SIMD Distance Computation — Vector Database Internals (Chapter 13)

SIMD (Single Instruction Multiple Data) instructions process multiple floating-point operations per CPU cycle. Vector distance computation is embarrassingly parallel—making it ideal for SIMD acceleration.

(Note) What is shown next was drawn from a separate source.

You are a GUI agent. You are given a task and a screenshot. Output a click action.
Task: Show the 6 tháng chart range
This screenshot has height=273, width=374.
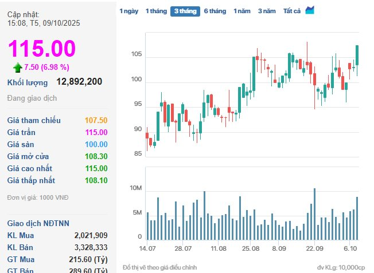tap(215, 11)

Available SIMD Instruction Sets

Instruction Set	Vector Width	Operations/Cycle
SSE4.2	128 bits	4 float32
AVX2	256 bits	8 float32
AVX-512	512 bits	16 float32

Most modern servers support AVX2; high-end processors support AVX-512.

Manual SIMD with NumPy

NumPy automatically uses SIMD when operations are contiguous:

import numpy as np

def euclidean_distance_numpy(a: np.ndarray, b: np.ndarray) -> np.ndarray:
    """
    NumPy automatically vectorizes this using available SIMD instructions.
    For contiguous float32 arrays, this compiles to optimized assembly.
    """
    return np.sqrt(np.sum((a - b) ** 2, axis=1))

# Verify SIMD usage
# On Linux: cat /proc/cpuinfo | grep flags | grep avx
# Or compile with: gcc -O3 -mavx2 -mfma source.c

Explicit SIMD with Numba

For explicit control, use Numba's SIMD intrinsic functions:

from numba import njit, prange
import numpy as np

@njit('float32[:](float32[:,:], float32[:])')
def compute_distances_numba(vectors: np.ndarray, query: np.ndarray) -> np.ndarray:
    """
    Compute distances from query to all vectors.
    Numba generates SIMD code automatically with parallel=True.
    """
    n = vectors.shape[0]
    distances = np.empty(n, dtype=np.float32)
    
    for i in prange(n):  # prange enables parallel execution
        diff = 0.0
        for j in range(vectors.shape[1]):
            d = vectors[i, j] - query[j]
            diff += d * d
        distances[i] = np.sqrt(diff)
    
    return distances

AVX2 Implementation

For precise control, write explicit AVX2 intrinsics:

// distance_avx2.c - compile with: gcc -O3 -mavx2 -mfma distance_avx2.c -o distance
#include <immintrin.h>
#include <stdint.h>

void distance_avx2(const float* a, const float* b, float* out, int n, int dim) {
    for (int i = 0; i < n; i++) {
        __m256 sum = _mm256_setzero_ps();
        
        for (int j = 0; j < dim; j += 8) {
            __m256 va = _mm256_loadu_ps(&a[i * dim + j]);
            __m256 vb = _mm256_loadu_ps(&b[j]);
            __m256 diff = _mm256_sub_ps(va, vb);
            sum = _mm256_fmadd_ps(diff, diff, sum);  // multiply-add fused
        }
        
        // Horizontal sum of 8 floats
        float temp[8];
        _mm256_storeu_ps(temp, sum);
        out[i] = sqrtf(temp[0] + temp[1] + temp[2] + temp[3] + 
                       temp[4] + temp[5] + temp[6] + temp[7]);
    }
}

Benchmarking Results

Expect 3-5x speedup from SIMD versus scalar code. AVX-512 typically provides 10-15x improvement over naive implementations due to wider registers and better pipelining.

# Benchmark comparison
import time

def benchmark(func, *args, iterations=1000):
    start = time.perf_counter()
    for _ in range(iterations):
        func(*args)
    return (time.perf_counter() - start) / iterations

# Typical results:
# Scalar:    50ms per 100K vectors
# NumPy:     12ms per 100K vectors (4x speedup)
# Numba:      8ms per 100K vectors (6x speedup)
# AVX2:       5ms per 100K vectors (10x speedup)

Failure Modes

Alignment requirements: AVX2 requires 32-byte alignment for best performance. _mm256_loadu_ps handles unaligned loads but is slower. Ensure your arrays are aligned when possible.

Throttling: Sustained AVX2/AVX-512 use can cause thermal throttling on some CPUs. The "AVX offset" reduces base clock speed. Consider this when capacity planning.